DESCRIPTION OF THE TASK:
Output the data below in full, character for character.

TASK MATERIAL:
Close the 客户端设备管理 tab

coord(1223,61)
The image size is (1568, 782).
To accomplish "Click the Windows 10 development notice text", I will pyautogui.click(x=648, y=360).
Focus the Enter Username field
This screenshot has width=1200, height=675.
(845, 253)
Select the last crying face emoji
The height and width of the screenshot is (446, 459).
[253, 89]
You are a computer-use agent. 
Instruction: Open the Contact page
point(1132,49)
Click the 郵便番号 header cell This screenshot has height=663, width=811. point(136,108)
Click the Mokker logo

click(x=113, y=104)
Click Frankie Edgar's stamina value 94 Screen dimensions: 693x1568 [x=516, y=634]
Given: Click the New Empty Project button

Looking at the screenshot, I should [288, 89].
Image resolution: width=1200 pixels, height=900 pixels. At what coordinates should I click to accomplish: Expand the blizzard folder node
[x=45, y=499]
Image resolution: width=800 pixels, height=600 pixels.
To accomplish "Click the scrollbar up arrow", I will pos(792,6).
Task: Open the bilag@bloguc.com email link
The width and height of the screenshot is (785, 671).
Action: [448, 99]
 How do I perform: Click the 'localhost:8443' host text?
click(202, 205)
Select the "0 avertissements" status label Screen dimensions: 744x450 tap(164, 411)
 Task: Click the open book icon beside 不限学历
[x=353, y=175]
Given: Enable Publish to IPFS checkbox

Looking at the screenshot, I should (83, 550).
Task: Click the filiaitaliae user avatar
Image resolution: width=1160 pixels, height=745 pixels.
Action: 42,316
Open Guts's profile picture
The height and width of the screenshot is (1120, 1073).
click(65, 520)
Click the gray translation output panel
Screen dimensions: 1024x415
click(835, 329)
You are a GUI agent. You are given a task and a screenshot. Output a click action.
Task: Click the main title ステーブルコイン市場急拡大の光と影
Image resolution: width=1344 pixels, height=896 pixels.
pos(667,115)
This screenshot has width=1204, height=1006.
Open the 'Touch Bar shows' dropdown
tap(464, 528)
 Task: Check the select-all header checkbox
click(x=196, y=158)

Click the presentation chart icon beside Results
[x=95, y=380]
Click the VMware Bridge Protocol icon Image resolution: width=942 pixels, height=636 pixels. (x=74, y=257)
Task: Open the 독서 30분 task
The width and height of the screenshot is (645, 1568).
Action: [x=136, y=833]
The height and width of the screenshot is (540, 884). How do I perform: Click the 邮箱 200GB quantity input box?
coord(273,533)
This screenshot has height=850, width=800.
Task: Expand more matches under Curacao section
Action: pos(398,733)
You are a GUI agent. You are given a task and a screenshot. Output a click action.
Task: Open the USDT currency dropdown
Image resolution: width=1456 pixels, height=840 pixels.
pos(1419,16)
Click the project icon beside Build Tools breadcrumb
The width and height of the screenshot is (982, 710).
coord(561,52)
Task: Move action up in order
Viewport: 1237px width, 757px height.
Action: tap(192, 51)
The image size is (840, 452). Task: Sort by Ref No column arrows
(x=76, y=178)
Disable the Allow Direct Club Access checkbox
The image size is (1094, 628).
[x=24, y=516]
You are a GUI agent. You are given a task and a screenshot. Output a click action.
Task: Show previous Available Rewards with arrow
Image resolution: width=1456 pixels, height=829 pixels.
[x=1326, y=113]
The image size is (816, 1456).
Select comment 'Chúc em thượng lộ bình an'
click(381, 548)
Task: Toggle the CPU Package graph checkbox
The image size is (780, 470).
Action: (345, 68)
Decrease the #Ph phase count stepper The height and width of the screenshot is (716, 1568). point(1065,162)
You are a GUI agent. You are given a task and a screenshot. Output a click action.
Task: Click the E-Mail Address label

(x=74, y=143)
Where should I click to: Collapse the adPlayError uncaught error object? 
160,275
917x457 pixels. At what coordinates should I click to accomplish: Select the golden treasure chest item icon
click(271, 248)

ANSWER FOR THIS EXERCISE:
Close the 客户端设备管理 tab

coord(1223,61)
The image size is (1568, 782).
To accomplish "Click the Windows 10 development notice text", I will pyautogui.click(x=648, y=360).
Focus the Enter Username field
This screenshot has width=1200, height=675.
(845, 253)
Select the last crying face emoji
The height and width of the screenshot is (446, 459).
[253, 89]
You are a computer-use agent. 
Instruction: Open the Contact page
point(1132,49)
Click the 郵便番号 header cell This screenshot has height=663, width=811. point(136,108)
Click the Mokker logo

click(x=113, y=104)
Click Frankie Edgar's stamina value 94 Screen dimensions: 693x1568 [x=516, y=634]
Given: Click the New Empty Project button

Looking at the screenshot, I should [288, 89].
Image resolution: width=1200 pixels, height=900 pixels. At what coordinates should I click to accomplish: Expand the blizzard folder node
[x=45, y=499]
Image resolution: width=800 pixels, height=600 pixels.
To accomplish "Click the scrollbar up arrow", I will pos(792,6).
Task: Open the bilag@bloguc.com email link
The width and height of the screenshot is (785, 671).
Action: [448, 99]
 How do I perform: Click the 'localhost:8443' host text?
click(202, 205)
Select the "0 avertissements" status label Screen dimensions: 744x450 tap(164, 411)
 Task: Click the open book icon beside 不限学历
[x=353, y=175]
Given: Enable Publish to IPFS checkbox

Looking at the screenshot, I should (83, 550).
Task: Click the filiaitaliae user avatar
Image resolution: width=1160 pixels, height=745 pixels.
Action: 42,316
Open Guts's profile picture
The height and width of the screenshot is (1120, 1073).
click(65, 520)
Click the gray translation output panel
Screen dimensions: 1024x415
click(835, 329)
You are a GUI agent. You are given a task and a screenshot. Output a click action.
Task: Click the main title ステーブルコイン市場急拡大の光と影
Image resolution: width=1344 pixels, height=896 pixels.
pos(667,115)
This screenshot has width=1204, height=1006.
Open the 'Touch Bar shows' dropdown
tap(464, 528)
 Task: Check the select-all header checkbox
click(x=196, y=158)

Click the presentation chart icon beside Results
[x=95, y=380]
Click the VMware Bridge Protocol icon Image resolution: width=942 pixels, height=636 pixels. (x=74, y=257)
Task: Open the 독서 30분 task
The width and height of the screenshot is (645, 1568).
Action: [x=136, y=833]
The height and width of the screenshot is (540, 884). How do I perform: Click the 邮箱 200GB quantity input box?
coord(273,533)
This screenshot has height=850, width=800.
Task: Expand more matches under Curacao section
Action: pos(398,733)
You are a GUI agent. You are given a task and a screenshot. Output a click action.
Task: Open the USDT currency dropdown
Image resolution: width=1456 pixels, height=840 pixels.
pos(1419,16)
Click the project icon beside Build Tools breadcrumb
The width and height of the screenshot is (982, 710).
coord(561,52)
Task: Move action up in order
Viewport: 1237px width, 757px height.
Action: tap(192, 51)
The image size is (840, 452). Task: Sort by Ref No column arrows
(x=76, y=178)
Disable the Allow Direct Club Access checkbox
The image size is (1094, 628).
[x=24, y=516]
You are a GUI agent. You are given a task and a screenshot. Output a click action.
Task: Show previous Available Rewards with arrow
Image resolution: width=1456 pixels, height=829 pixels.
[x=1326, y=113]
The image size is (816, 1456).
Select comment 'Chúc em thượng lộ bình an'
click(381, 548)
Task: Toggle the CPU Package graph checkbox
The image size is (780, 470).
Action: (345, 68)
Decrease the #Ph phase count stepper The height and width of the screenshot is (716, 1568). point(1065,162)
You are a GUI agent. You are given a task and a screenshot. Output a click action.
Task: Click the E-Mail Address label

(x=74, y=143)
Where should I click to: Collapse the adPlayError uncaught error object? 
160,275
917x457 pixels. At what coordinates should I click to accomplish: Select the golden treasure chest item icon
click(271, 248)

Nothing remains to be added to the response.